» **Data for processing**
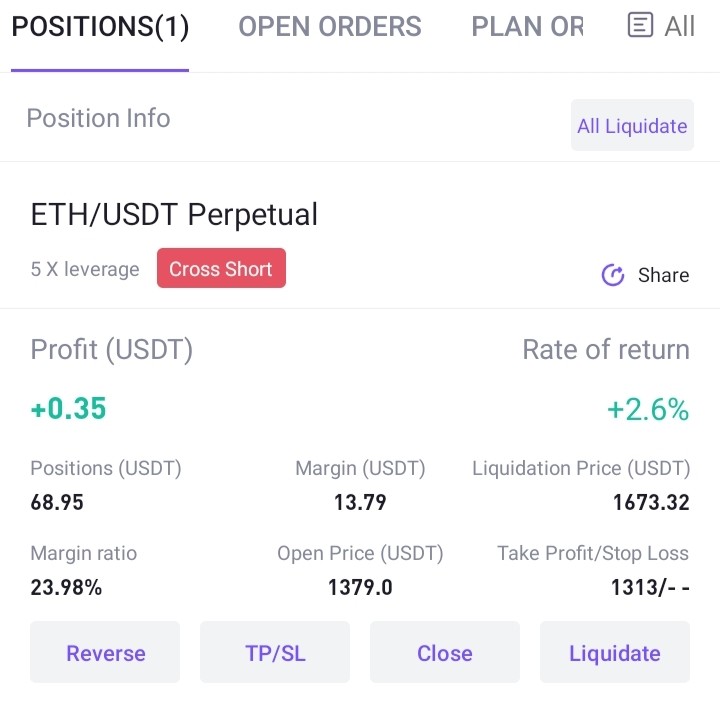Tap the Liquidate button
The width and height of the screenshot is (720, 716).
coord(614,652)
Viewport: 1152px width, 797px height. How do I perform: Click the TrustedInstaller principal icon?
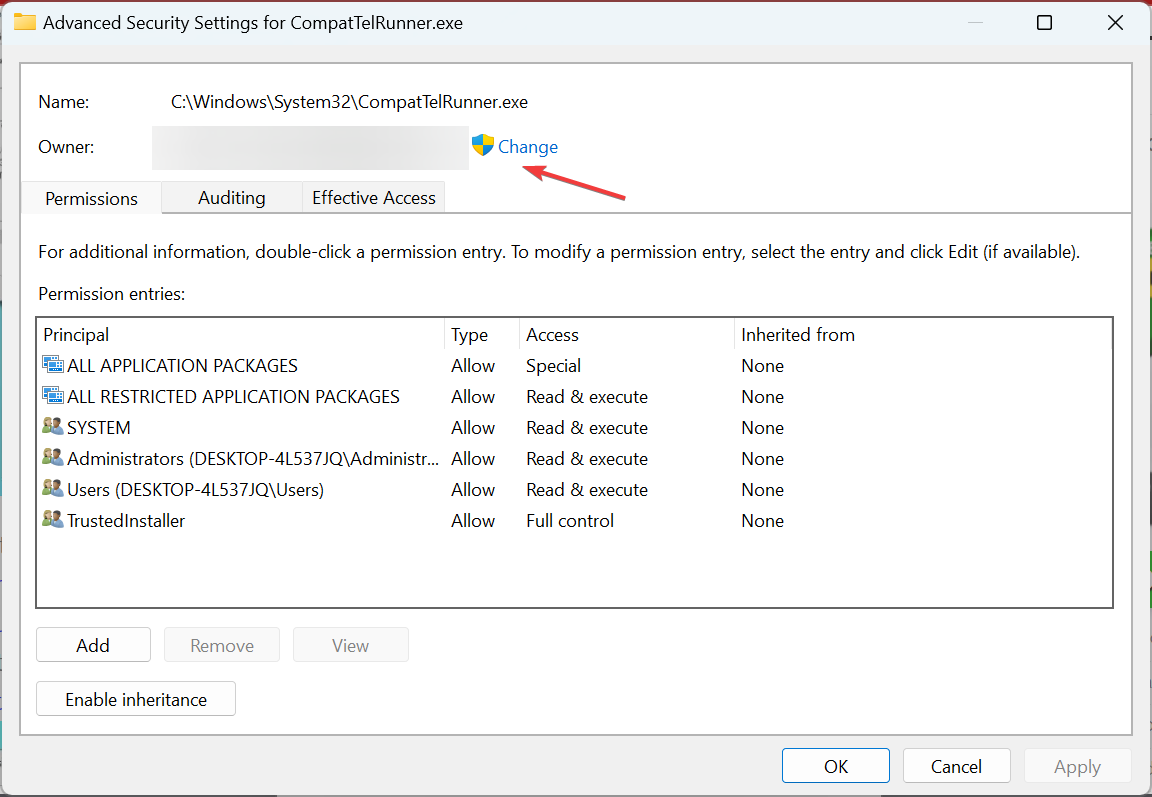(53, 520)
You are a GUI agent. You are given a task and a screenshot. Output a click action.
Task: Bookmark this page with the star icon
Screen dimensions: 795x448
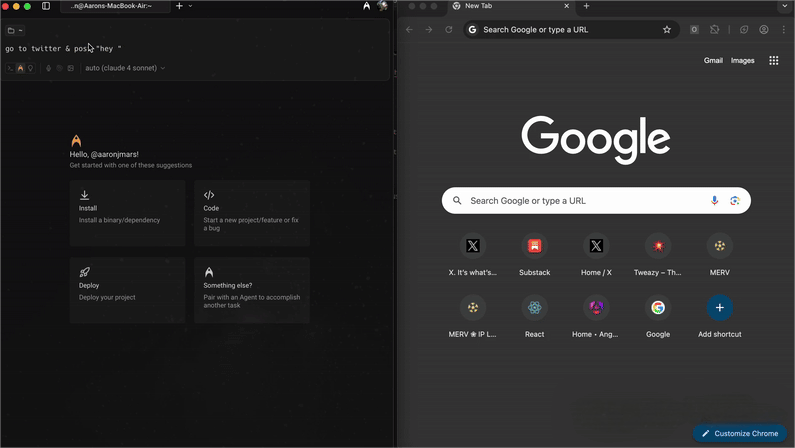tap(667, 30)
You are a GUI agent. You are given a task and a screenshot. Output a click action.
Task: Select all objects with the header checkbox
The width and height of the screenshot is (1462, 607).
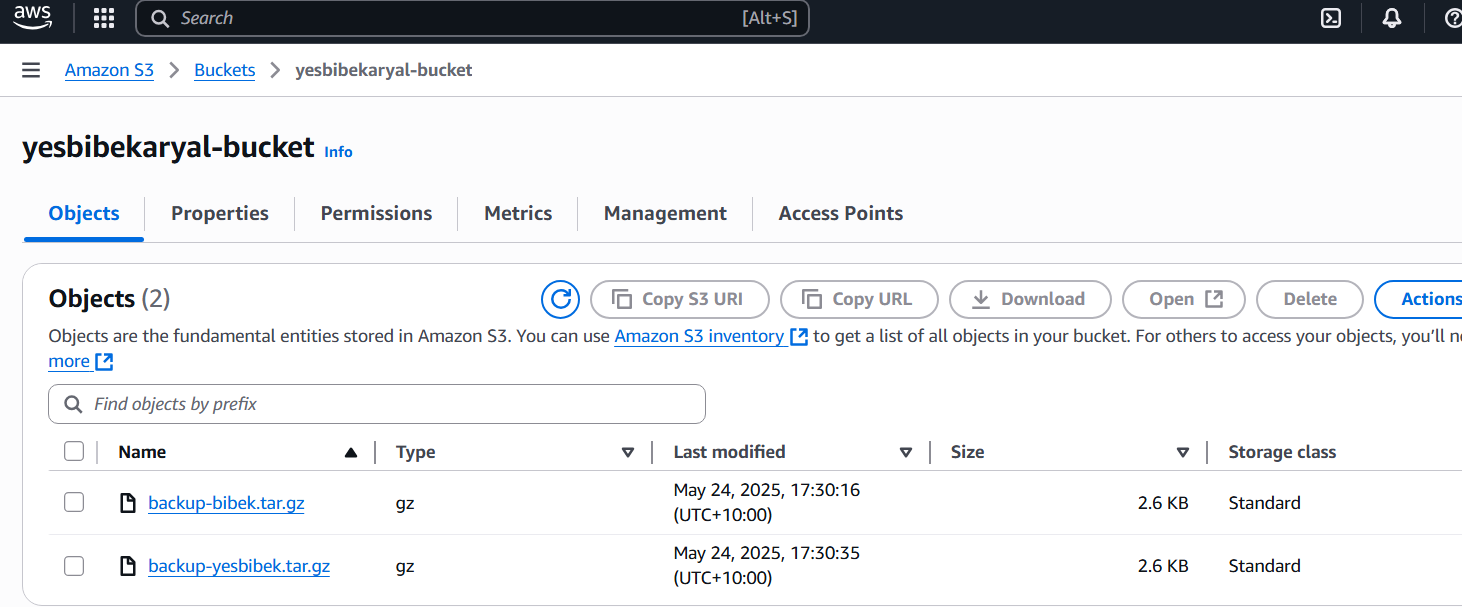point(74,452)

» **Problem to work on**
Pictures excluded, output exactly the line that contains "Screen dimensions: 795x448" and every line after it to the end of the data above.

» **Response to this task**
Screen dimensions: 795x448
tap(667, 30)
You are a GUI agent. You are given a task and a screenshot. Output a click action.
Task: Select all objects with the header checkbox
The width and height of the screenshot is (1462, 607).
point(74,452)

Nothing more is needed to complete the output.